▶ SOURCE DOCUMENT
------------------------------------------------------------------------

Computed tomography (CT) scanning can demonstrate the tumor and associated findings; however, in making the glioblastoma multiforme (GBM; malignant glioma) diagnosis, CT scanning may cause small tumors to be missed. A small low-grade glioma that is missed with a screening study may eventually progress to glioblastoma multiforme (GBM; malignant glioma). In addition, this modality may not depict all multifocal lesions. Cerebrospinal fluid (CSF) spread, particularly early spread, may also be difficult to diagnose with CT scanning.

Magnetic resonance imaging (MRI) is significantly more sensitive to the presence of tumor, as well as its associated findings, in the inclusion of peritumoral edema, and is the modality of choice for the examination of a patient with suspected or confirmed glioblastoma multiforme (GBM; malignant glioma).
This lesion is a highly infiltrative tumor; thus, tumor cells are usually found beyond the margins of an area of abnormal signal intensity on MRIs. Central nervous system (CNS) metastases are frequent, but extracerebral metastases are rare.

After surgery, differentiating between recurrent tumor and scar tissue on the basis of MRI findings alone may be difficult. Positron emission tomography (PET) scanning is useful in this regard.

------------------------------------------------------------------------

▶ TASK 1
Do these statements agree with the passage on glioblastoma imaging? (a) CT scanning may miss small tumors. (b) Extracerebral metastases are frequent. (c) After surgery, PET scanning helps distinguish recurrent tumor from scar tissue. For each, answer yes or no and quote the words that decide it.
▶ TASK 2
Write what comes next in the passage on glioblastoma imaging, starting right after its final sentence.
The data after this point comes from a separate source.

▶ GIVEN DATA
------------------------------------------------------------------------

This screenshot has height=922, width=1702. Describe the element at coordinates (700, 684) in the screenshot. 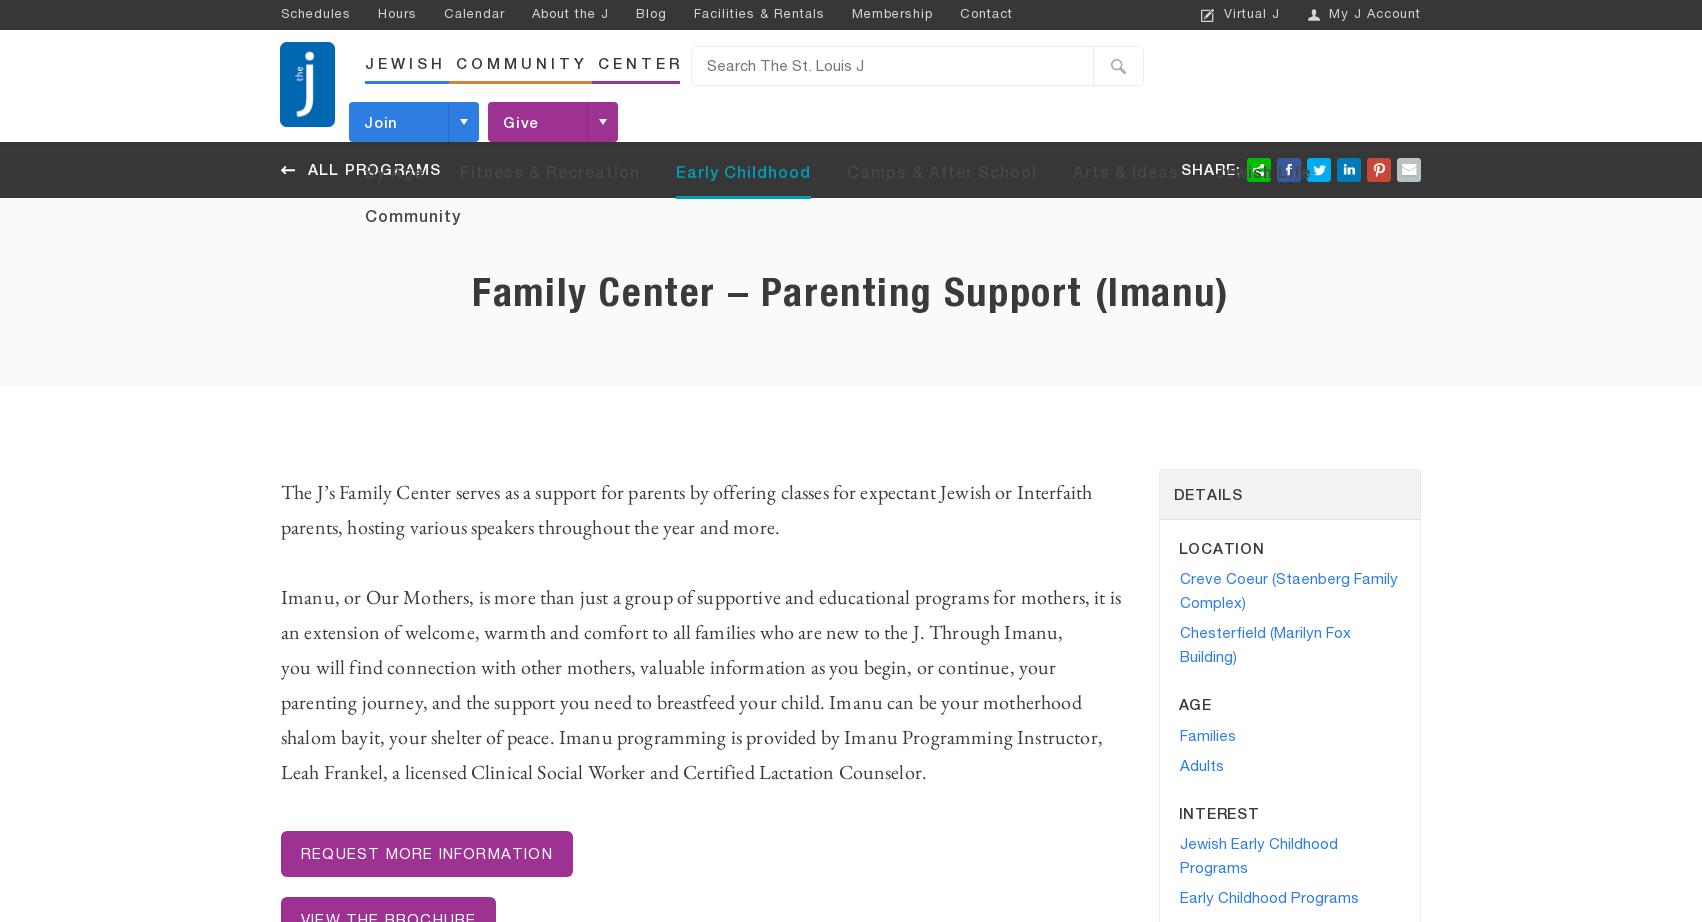

I see `'Imanu, or Our Mothers, is more than just a group of supportive and educational programs for mothers, it is an extension of welcome, warmth and comfort to all families who are new to the J. Through Imanu, you will find connection with other mothers, valuable information as you begin, or continue, your parenting journey, and the support you need to breastfeed your child. Imanu can be your motherhood shalom bayit, your shelter of peace. Imanu programming is provided by Imanu Programming Instructor, Leah Frankel, a licensed Clinical Social Worker and Certified Lactation Counselor.'` at that location.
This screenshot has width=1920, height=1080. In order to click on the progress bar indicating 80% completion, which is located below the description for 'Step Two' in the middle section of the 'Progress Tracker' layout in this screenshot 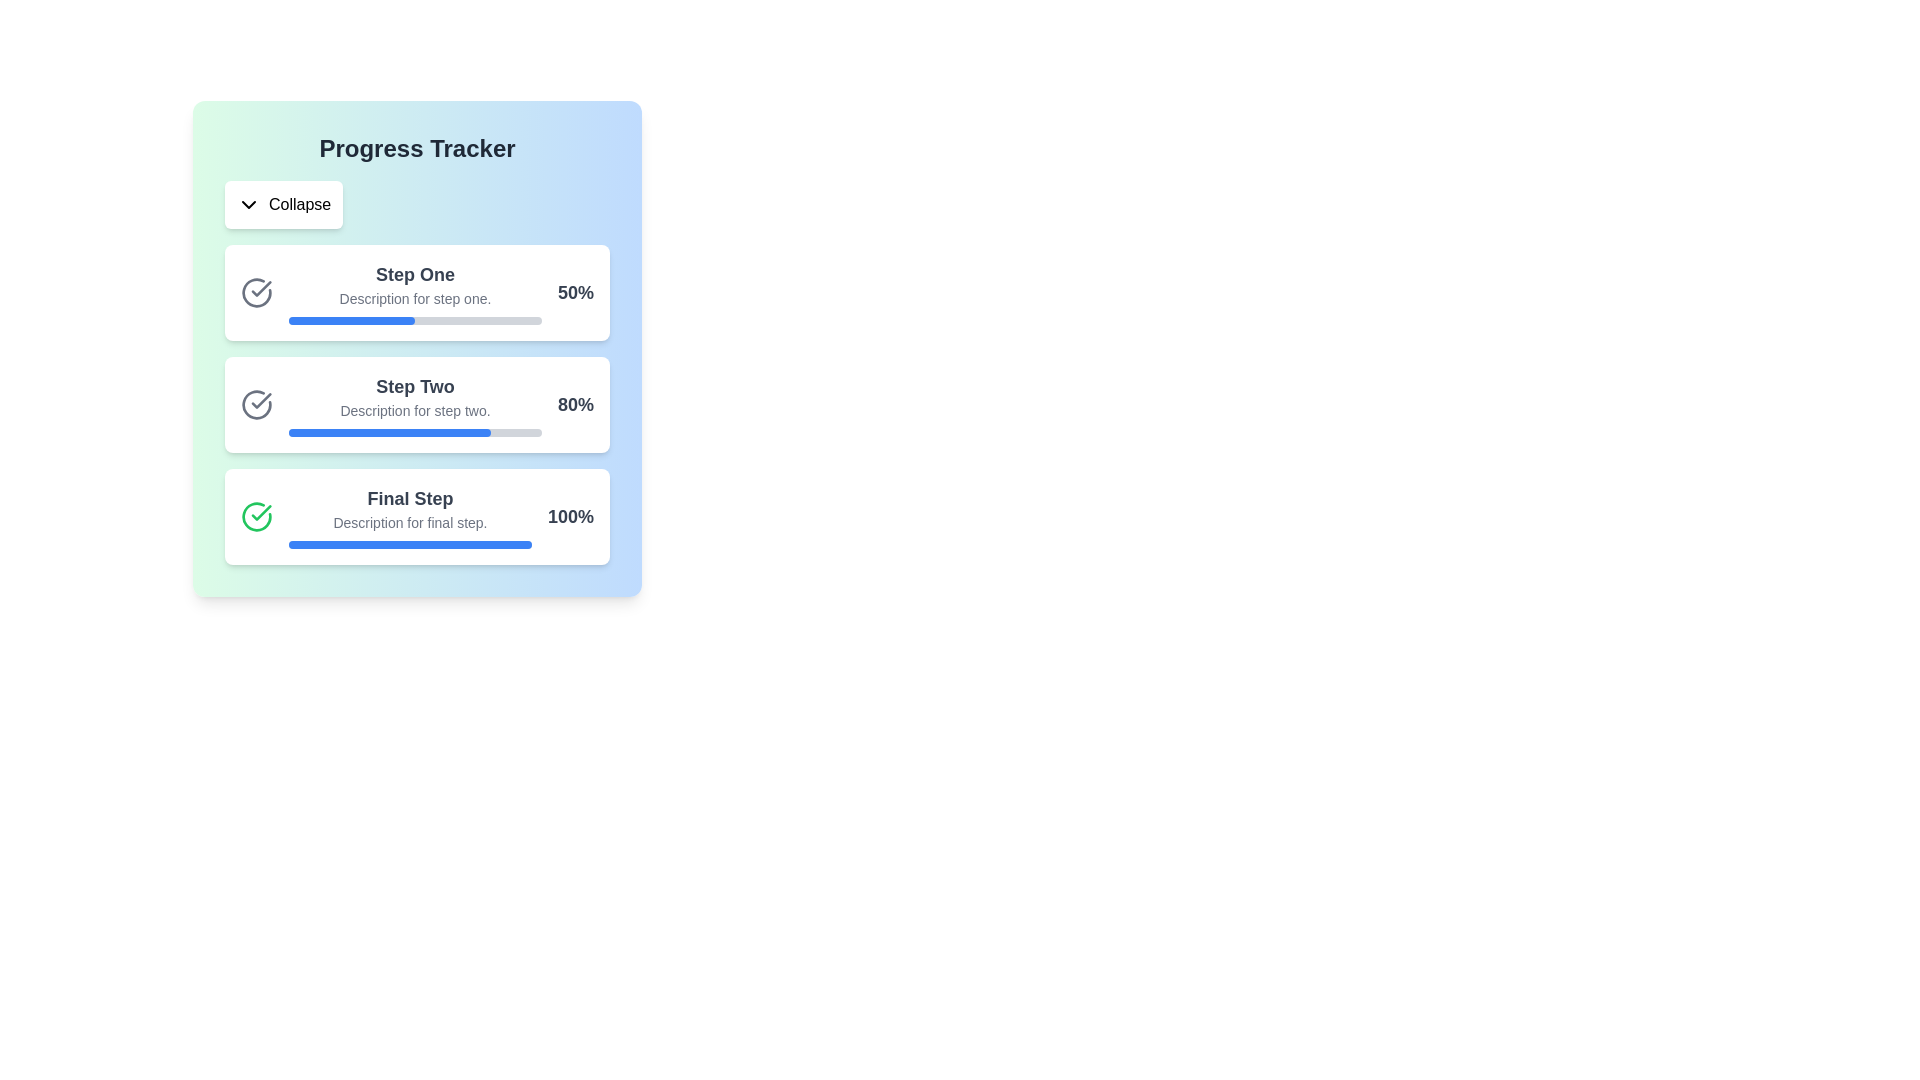, I will do `click(414, 431)`.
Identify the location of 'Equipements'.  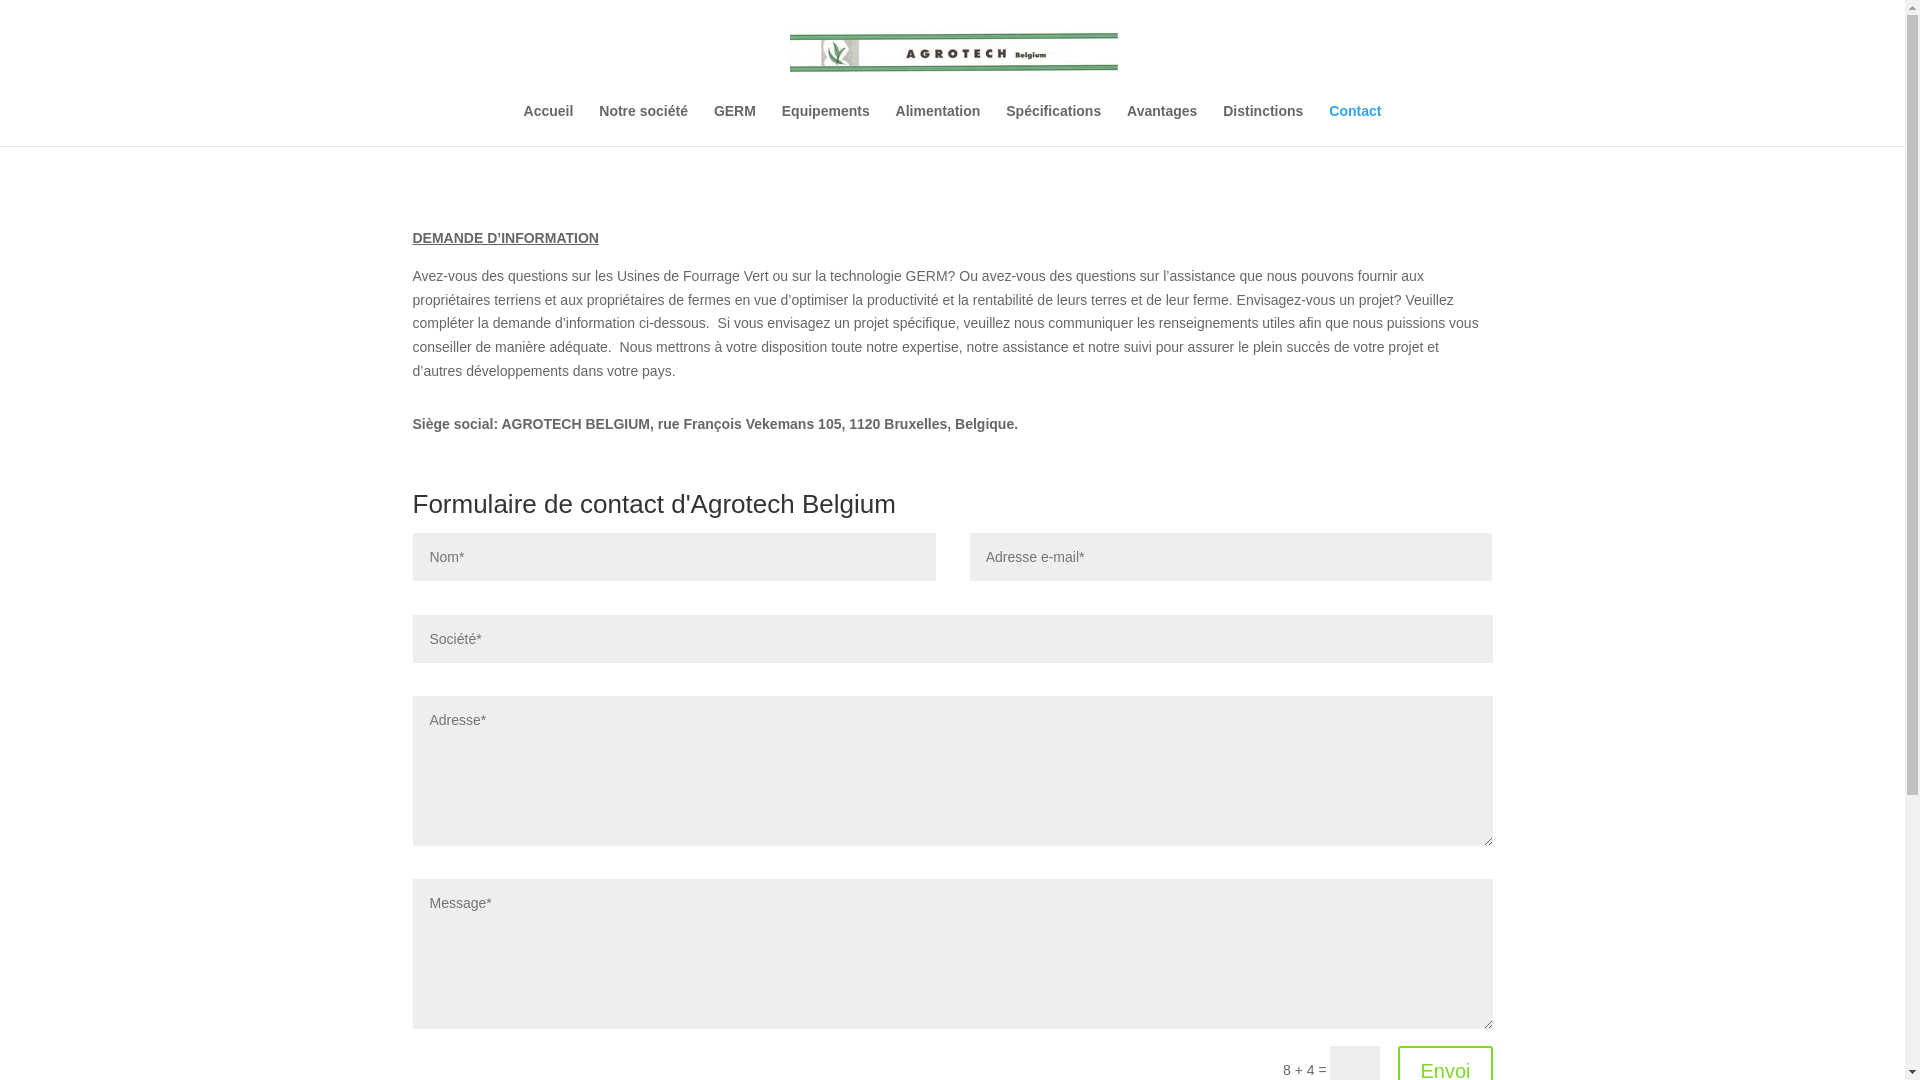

------------------------------------------------------------------------

▶ TASK RESPONSE 1
(a) Yes: "CT scanning may cause small tumors to be missed."
(b) No: "Central nervous system (CNS) metastases are frequent, but extracerebral metastases are rare."
(c) Yes: "Positron emission tomography (PET) scanning is useful in this regard."

▶ TASK RESPONSE 2
Because of the highly variable appearance of the tumor, it may sometimes mimic other conditions, such as an infarct, an abscess, or even a tumefactive plaque in multiple sclerosis, and thereby delay diagnosis. In terms of the imaging appearance and the appearance of a mass in the spectrum from low-grade astrocytoma to glioblastoma multiforme (GBM; malignant glioma), the following generalizations can be made (although some exceptions apply):

The incidence of calcification decreases in the spectrum from low-grade astrocytoma to glioblastoma multiforme (GBM; malignant glioma).

The incidence of enhancement increases in the spectrum from low-grade astrocytoma (preserved blood-brain barrier [BBB], low enhancement frequency) to glioblastoma multiforme (GBM; malignant glioma) (disrupted BBB).

Hemorrhage, necrosis, mass effect, and edema incidence patterns are the same as those for enhancement.

Unless hemorrhagic changes are present, most tumors are hypointense on T1-weighted MRIs and hyperintense on T2-weighted MRI.

Enhancement on CT scans means enhancement on MRIs.

Some forms of glioblastoma multiforme (GBM; malignant glioma) are considered variants. Giant cell glioblastoma (monstrocellular GBM) is a variant of GBM but has the same imaging findings as those of GBM.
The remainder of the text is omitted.